# wechat-parser JSON API

Base URL: https://wechat.mkyr.fun

## GET /api/accounts

返回所有已采集公众号列表。

请求参数: 无

响应: application/json
```json
[
  {
    "id": 1,
    "name": "看懂龙头股",
    "username": "gh_84e20caee740",
    "biz": "MzAwNjY4MjQwMA==",
    "updated_at": "2026-04-27T03:07:27.178135"
  }
]
```

字段说明:
- id: 内部 ID，用于 /api/articles 的 account_id 过滤
- biz: 微信公众号 base64 标识
- username: gh_* 格式的微信号

## GET /api/articles

获取文章列表。

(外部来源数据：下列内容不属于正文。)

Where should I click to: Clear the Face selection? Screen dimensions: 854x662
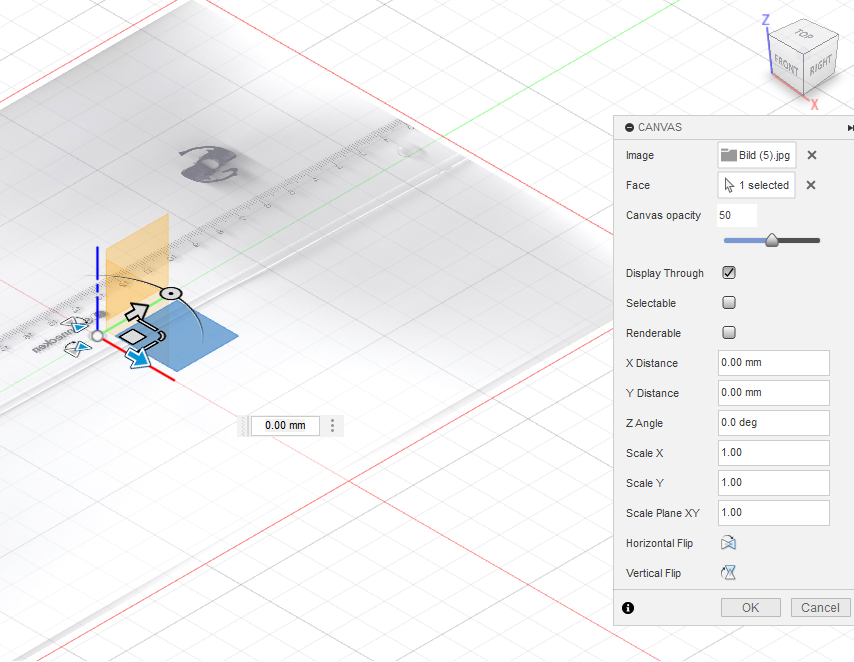811,185
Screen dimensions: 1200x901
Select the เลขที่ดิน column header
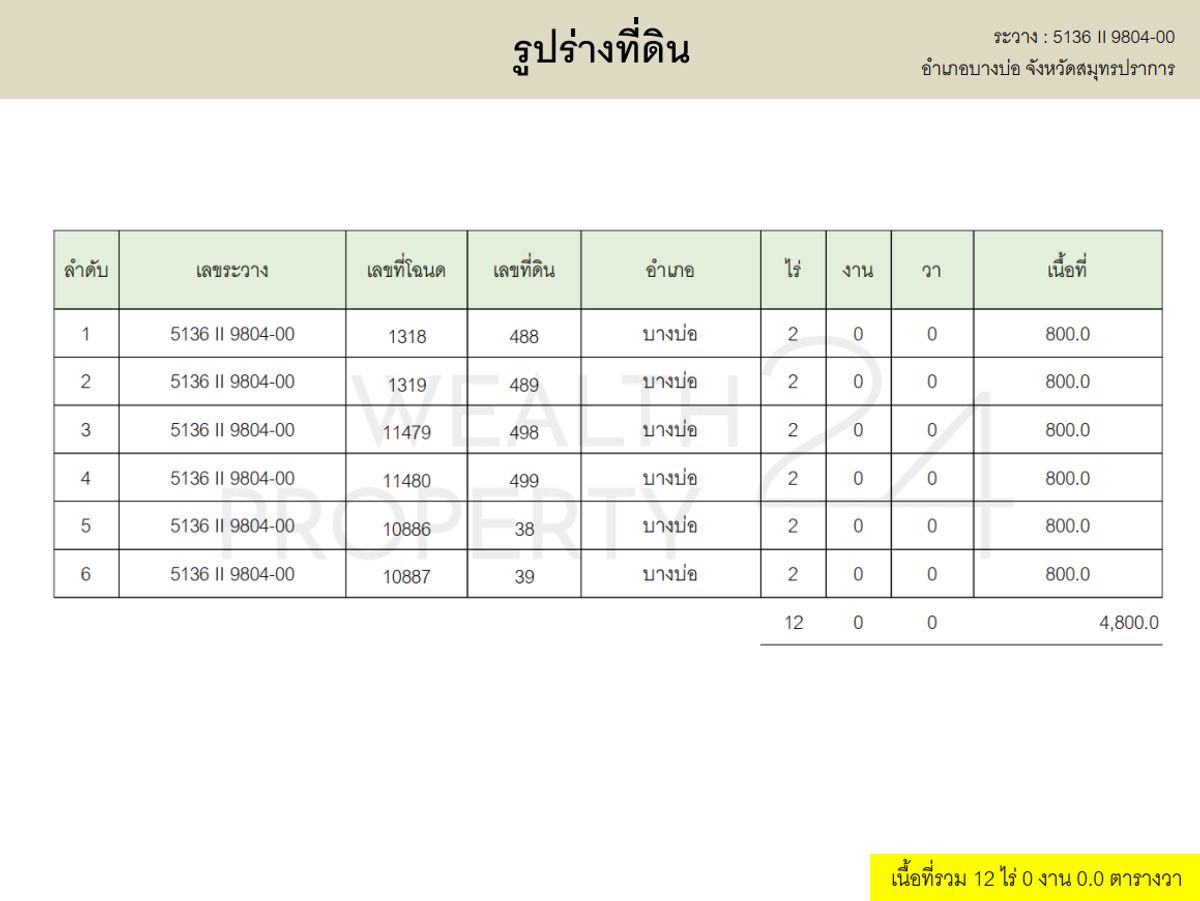[x=525, y=268]
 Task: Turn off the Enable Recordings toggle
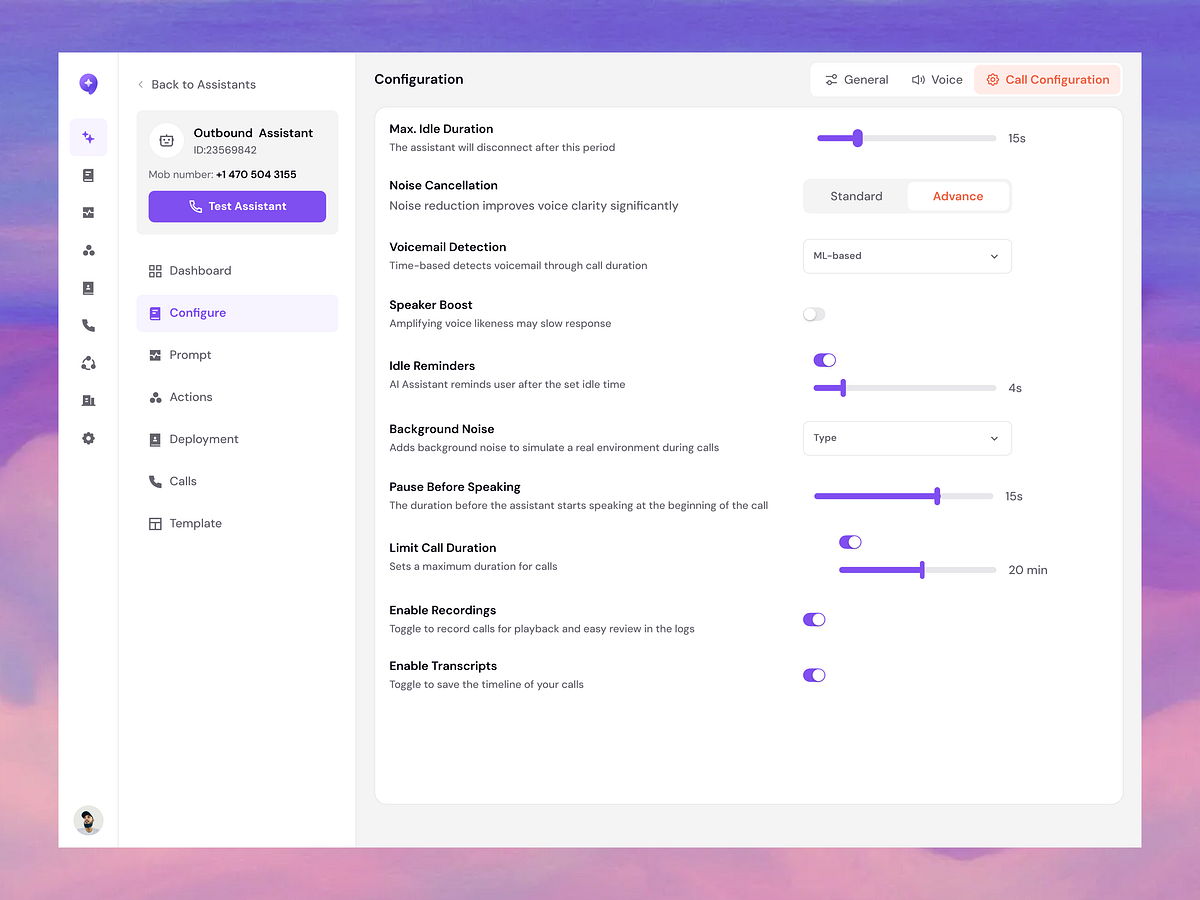point(813,619)
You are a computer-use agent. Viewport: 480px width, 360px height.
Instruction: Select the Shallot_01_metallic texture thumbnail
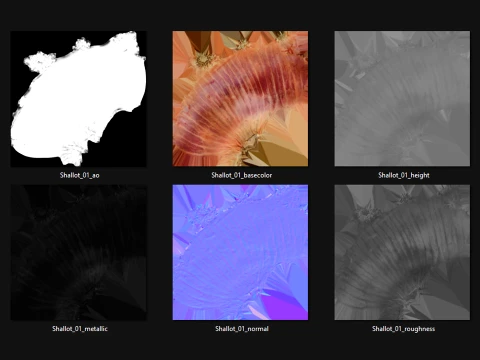78,253
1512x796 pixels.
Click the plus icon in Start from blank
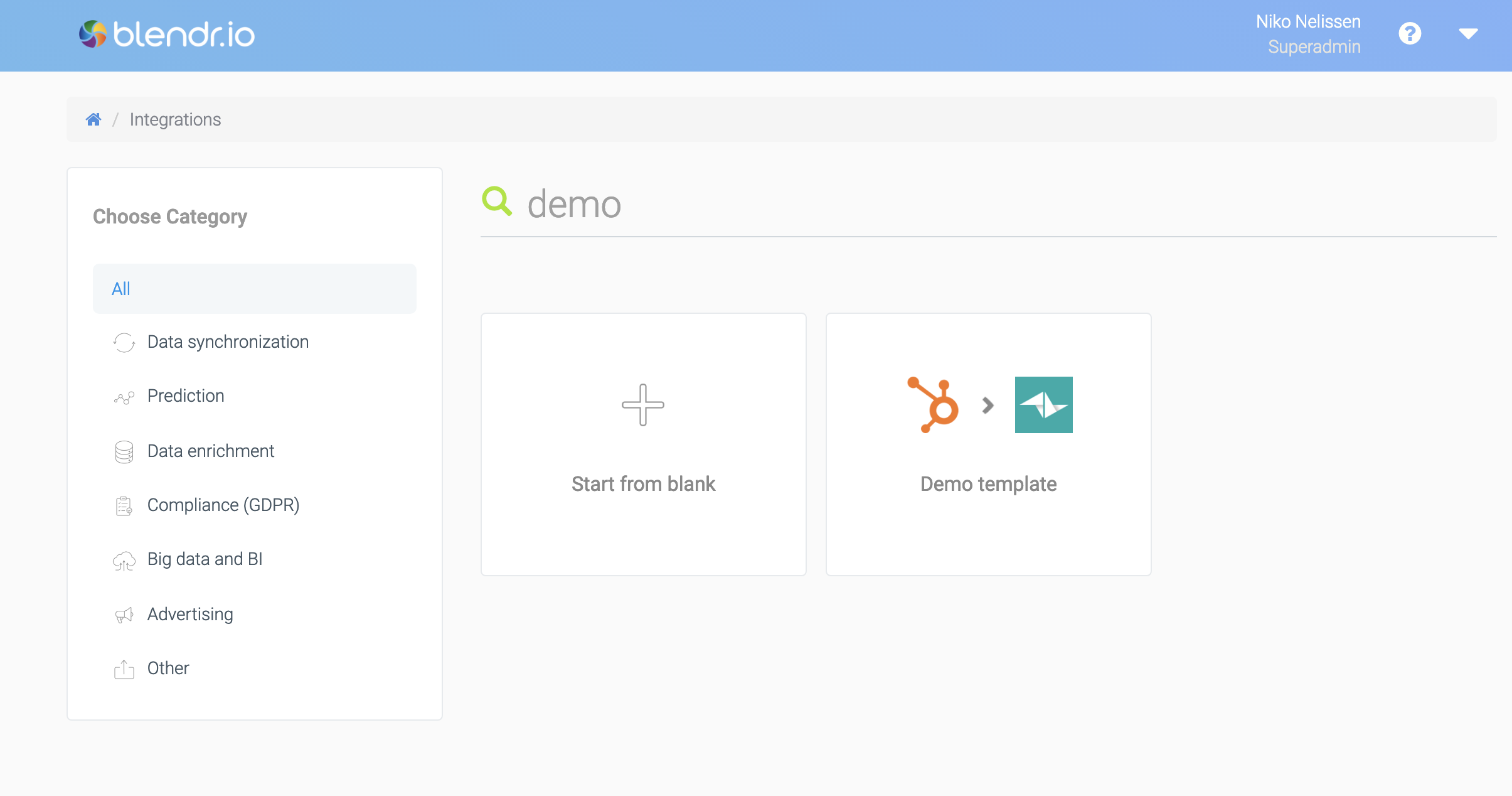pyautogui.click(x=643, y=405)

默认每页 50 条，按抓取时间倒序。

请求参数（均为可选）:
- account_id: int          — 按公众号 ID 过滤
- pub_time_from: str       — 发布时间起始（ISO 格式，如 "2026-04-01" 或 "2026-04-01T00:00:00"）
- pub_time_to: str         — 发布时间截止
- limit: int (默认 50)      — 每页条数，无上限
- offset: int (默认 0)      — 分页偏移
- format: str (默认 "html") — "html" 返回原始 HTML，设为 "markdown" 返回 Markdown 文本

示例:
```
GET /api/articles?account_id=1&pub_time_from=2026-04-01&limit=20&offset=0&format=markdown
```

响应: application/json
```json
{
  "items": [
    {
      "id": 19,
      "key": "MzAwNjY4MjQwMA==:2650559430:1",
      "account_id": 1,
      "biz": "MzAwNjY4MjQwMA==",
      "mid": "2650559430",
      "idx": "1",
      "title": "放量了",
      "url": "http://mp.weixin.qq.com/s?__biz=...",
      "digest": "",
      "summary": "【重要提示】...",
      "pub_time": "2026-04-23T09:03:52",
      "first_seen_at": "2026-04-26T15:09:53.853017",
      "last_seen_at": "2026-04-27T03:07:27.178135",
      "content_fetched_at": "2026-04-27T04:23:01.985732",
      "seen_count": 145,
      "content": "<!DOCTYPE html>...或 # 标题..."
    }
  ],
  "total": 23,
  "limit": 20,
  "offset": 0
}
```

字段说明:
- content: 根据 format 参数返回 HTML 或 Markdown。文章若尚未抓取则为 null
- key: "biz:mid:idx" 组合，唯一标识一篇文章
- pub_time: 文章发布时间（UTC），可能为 null
- first_seen_at: 本采集器首次发现该文章的时间（UTC）
- content_fetched_at: 正文抓取完成时间（UTC），null 表示尚未抓取
- seen_count: 在微信内存中出现的次数（含去重）
- total: 符合过滤条件的文章总数，用于分页

## GET /api/stats

返回采集概况统计。

请求参数: 无

响应: application/json
```json
{
  "total_accounts": 5,
  "total_articles": 23,
  "fetched_articles": 23,
  "latest_article_at": "2026-04-26T16:00:03.684268"
}
```

字段说明:
- fetched_articles: 已成功抓取正文的文章数
- latest_article_at: 最新文章的首次发现时间

## 分页策略

调用方通过 limit/offset 翻页。响应中的 total 字段已按 account_id、pub_time_from/to 等过滤条件正确计数。

示例: 获取某公众号的全部文章
```python
import requests

account_id = 1
articles = []
offset = 0
while True:
    resp = requests.get(
        "http://wechat.mkyr.fun/api/articles",
        params={"account_id": account_id, "limit": 50, "offset": offset}
    ).json()
    articles.extend(resp["items"])
    if offset + len(resp["items"]) >= resp["total"]:
        break
    offset += len(resp["items"])
```